By Conor Friedersdorf

washington DC full.jpgReuters
Intervention in Syria is extremely, undeniably unpopular.

"Americans strongly oppose U.S. intervention and believe Washington should stay out of the conflict even if reports that Syria's government used deadly chemicals to attack civilians are confirmed," Lesley Wroughton of Reuters reported August 24. "About 60 percent of Americans surveyed said the United States should not intervene in Syria's civil war, while just 9 percent thought President Barack Obama should act." And if there were proof that Bashar al-Assad's forces used chemical weapons? Even then, just one in four Americans favors intervention.

The citizenry wants us to stay out of this conflict. And there is no legislative majority pushing for intervention. A declaration of war against Syria would almost certainly fail in Congress. Yet the consensus in the press is that President Obama faces tremendous pressure to intervene. In fact, the same Reuters reporter, Lesley Wroughton, co-bylined another piece last week that began:
With his international credibility seen increasingly on the line, President Barack Obama on Thursday faced growing calls at home and abroad for forceful action against the Syrian government over accusations it carried out a massive new deadly chemical weapons attack ...

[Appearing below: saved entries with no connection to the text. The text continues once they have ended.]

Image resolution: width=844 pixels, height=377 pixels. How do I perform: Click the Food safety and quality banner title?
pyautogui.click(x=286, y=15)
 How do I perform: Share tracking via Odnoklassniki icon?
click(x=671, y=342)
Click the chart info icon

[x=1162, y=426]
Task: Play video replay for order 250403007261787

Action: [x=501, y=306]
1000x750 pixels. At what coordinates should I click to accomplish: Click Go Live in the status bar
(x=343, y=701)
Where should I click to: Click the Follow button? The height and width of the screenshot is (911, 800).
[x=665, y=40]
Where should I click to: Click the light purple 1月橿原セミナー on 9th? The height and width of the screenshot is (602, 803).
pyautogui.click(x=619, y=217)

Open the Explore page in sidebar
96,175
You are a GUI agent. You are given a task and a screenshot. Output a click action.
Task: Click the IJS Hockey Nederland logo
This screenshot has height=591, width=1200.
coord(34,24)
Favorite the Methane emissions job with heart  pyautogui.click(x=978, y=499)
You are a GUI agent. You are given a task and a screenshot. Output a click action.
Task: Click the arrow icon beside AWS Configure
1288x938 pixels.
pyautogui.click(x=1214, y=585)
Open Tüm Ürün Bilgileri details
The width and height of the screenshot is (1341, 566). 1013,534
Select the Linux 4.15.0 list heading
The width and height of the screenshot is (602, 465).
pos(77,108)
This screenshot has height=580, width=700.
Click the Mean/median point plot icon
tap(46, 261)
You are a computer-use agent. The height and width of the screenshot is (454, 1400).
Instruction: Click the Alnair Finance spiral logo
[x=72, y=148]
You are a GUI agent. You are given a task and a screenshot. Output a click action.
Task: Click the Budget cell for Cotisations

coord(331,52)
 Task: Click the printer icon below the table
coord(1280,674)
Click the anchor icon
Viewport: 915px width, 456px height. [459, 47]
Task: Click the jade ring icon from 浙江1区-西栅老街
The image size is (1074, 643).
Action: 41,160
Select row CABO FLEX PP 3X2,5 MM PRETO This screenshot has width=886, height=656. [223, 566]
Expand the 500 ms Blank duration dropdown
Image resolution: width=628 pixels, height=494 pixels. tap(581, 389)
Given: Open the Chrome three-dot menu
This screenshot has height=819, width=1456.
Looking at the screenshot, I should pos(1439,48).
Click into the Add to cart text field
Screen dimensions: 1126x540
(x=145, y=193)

If allegations of a large-scale chemical attack are verified -- Syria's government has denied them -- Obama will surely face calls to move more aggressively, possibly even with military force, in retaliation for repeated violations of U.S. "red lines." Obama's failure to confront Assad with the serious consequences he has long threatened would likely reinforce a global perception of a president preoccupied with domestic matters and unwilling to act decisively in the volatile Middle East, a picture already set by his mixed response to the crisis in Egypt.
Where is this pressure coming from? Strangely, that question doesn't even occur to a lot of news organizations. Take this CBS story. The very first sentence says, "The Obama administration faced new pressure Thursday to take action on Syria." New pressure from whom? The story proceeds as if it doesn't matter. How can readers judge how much weight the pressure should carry? Pressure from hundreds of thousands of citizens in the streets confers a certain degree of legitimacy. So does pressure from a just-passed House bill urging a certain course of action, or even unanimous pressure from all of the experts on a given subject. 
What I'd like is if news accounts on pressure to intervene in Syria made it clear that the "growing calls ... for forceful action" aren't coming from the people, or Congressional majorities, or an expert consensus. The pressure is being applied by a tiny, insular elite that mostly lives in Washington, D.C., and isn't bothered by the idea of committing America to military action that most Americans oppose. Nor are they bothered by the president launching a war of choice without Congressional approval, even though Obama declared as a candidate that such a step would be illegal. Some of them haven't even thought through the implications of the pressure they're applying.
Why is their pro-war pressure legitimized as the prevailing story line, despite the fact that they hold a minority position, even as pressure against intervention -- that is to say, the majority position --  is all but ignored? Consider a variation on the "pressure" story that isn't written, though it would be accurate:
(Continued at the link below)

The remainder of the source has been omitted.